Essential laboratory determinations for monitoring high-dose methotrexate treatment with citrovorum factor rescue.

Abstract

The use of high-dose methotrexate (HDMTX) with citrovorum factor rescue (CFR) has considerably improved the prognosis of some pediatric malignancies. Massive doses of methotrexate (mtx) may lead to severe or even lethal toxicity. Safe administration of this regimen requires a wide pattern of laboratory tests as well as clinical supervision. One hundred and eighteen courses of HDMTX (12 gm/m2 over 6 hours iv) with CFR administered to 12 patients were analysed for changes of routine laboratory tests 0, 6, 24, 48, and 72 hours following infusion. Hgb, WBC, and platelets on average showed no change during the 72 hours follow-up period. Serum SGOT and SGPT were elevated with a maximum 24 hours following infusion and slowly returned to normal.
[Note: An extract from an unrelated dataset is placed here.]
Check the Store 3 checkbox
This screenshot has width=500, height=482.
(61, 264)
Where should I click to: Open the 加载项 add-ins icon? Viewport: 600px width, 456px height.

The increase of serum LDH values were less marked and reached a maximum at 48 hours; changes of serum y-GT values were not significant. Evaluation of the elimination of mtx from serum in each individual patient throughout 14 sequential mtx courses gave no evidence of a prolonged serum half life due to impaired renal mtx clearance. There was also no evidence of enzyme induction in the liver resulting in a shortened serum half-life. Changes of serum enzymes also were not increasing throughout treatment. Careful monitoring of serum mtx levels is mandatory when HDMTX with CFR treatment is administered. Elevation of blood urea nitrogen and creatinine levels within 24 hours following mtx treatment identify the patient at risk for slow mtx elimination and severe toxicity requiring salvage by adequate doses of citrovorum factor.